In most circumstances, the duty to disclose serves its intended purpose by reminding the parties to be aware of any relationships they might have that could affect their judgment as an arbitrator. Thus, the act of disclosure serves as a cure rather than an excuse for intervention by the courts.[25]

         In St. Paul Ins. Companies v. Lusis., the court held that an arbitrator's failure to disclose he and one of the insured's counsel were on the Board of Governors of the Washington State Trial Lawyers Association did not constitute sufficient grounds to vacate the arbitrator's award.[26] The Lusis court concluded that not every relationship is disclosable and found a general duty to disclose a relationship or circumstance where it was reasonable to infer the presence of bias or absence of impartiality.[27] Lusis "demonstrates that Washington courts have rejected the adoption of a full disclosure requirement."[28]

         More recently, our court has confirmed arbitrators have a "general duty to disclose a circumstance or relationship that bears on the question of impartiality where that relationship or circumstance creates a reasonable inference of the presence of bias or the absence of impartiality."[29]

         Jensen's evident partiality argument fails for several reasons. First, he fails to establish a violation of statutory disclosure requirements. It is not reasonable to infer a lack of impartiality just because two arbitrators served together on a single arbitration years earlier. This isolated[30] and remote[31] incident does not constitute a relationship with another arbitrator and, more importantly, does not implicate bias or impartiality. It is not a relationship or circumstance involving an interest in the outcome and is not a relationship with a party. There is no obligation to disclose under RCW 7.04A. 120(1). And notably, Bergsten and Meyer's participation in the 2001 arbitration was included in the disclosure report lists of their past cases. Sitting together on a single FINRA panel 15 years ago is not a disclosable relationship under our statutes or case law.

         Neither is it reasonable to infer that an arbitrator is likely biased or impartial just because in 1995, the arbitrator was a party to a lawsuit alleging general legal theories in a completely different setting. A landlord tenant dispute is not similar to a failed investment. And the arbitrator had a nominal role in the landlord tenant dispute. For example, arbitrators are not likely to be partial in any contract dispute just because they have been a party to a completely unrelated and remote contract dispute.

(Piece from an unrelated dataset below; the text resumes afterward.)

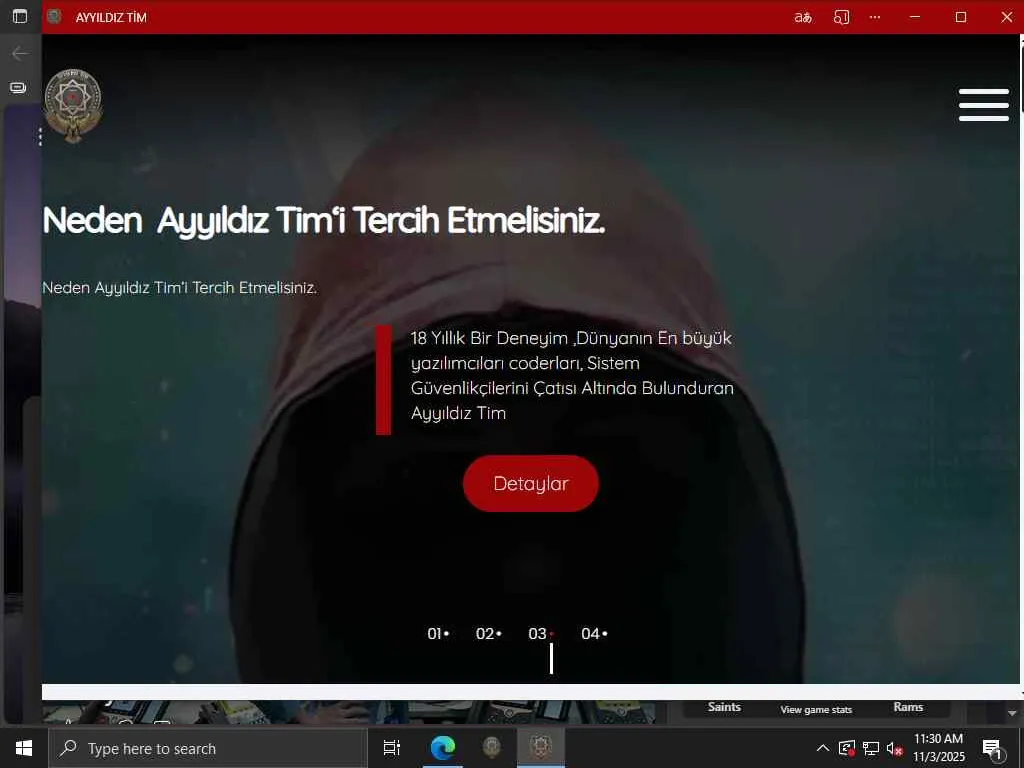Viewport: 1024px width, 768px height.
Task: Open the Microsoft Edge taskbar icon
Action: [x=443, y=748]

The duty to disclose does not apply.

         Second, Jensen suggests the "failure to make a required disclosure" triggers a presumption of evident partiality.[32] But RCW 7.04A. 120(5) allows a presumption of evident partiality only when an arbitrator has a "material interest in the outcome of the arbitration proceeding or a known, existing, and substantial relationship with a party." Neither an interest in the outcome nor a ...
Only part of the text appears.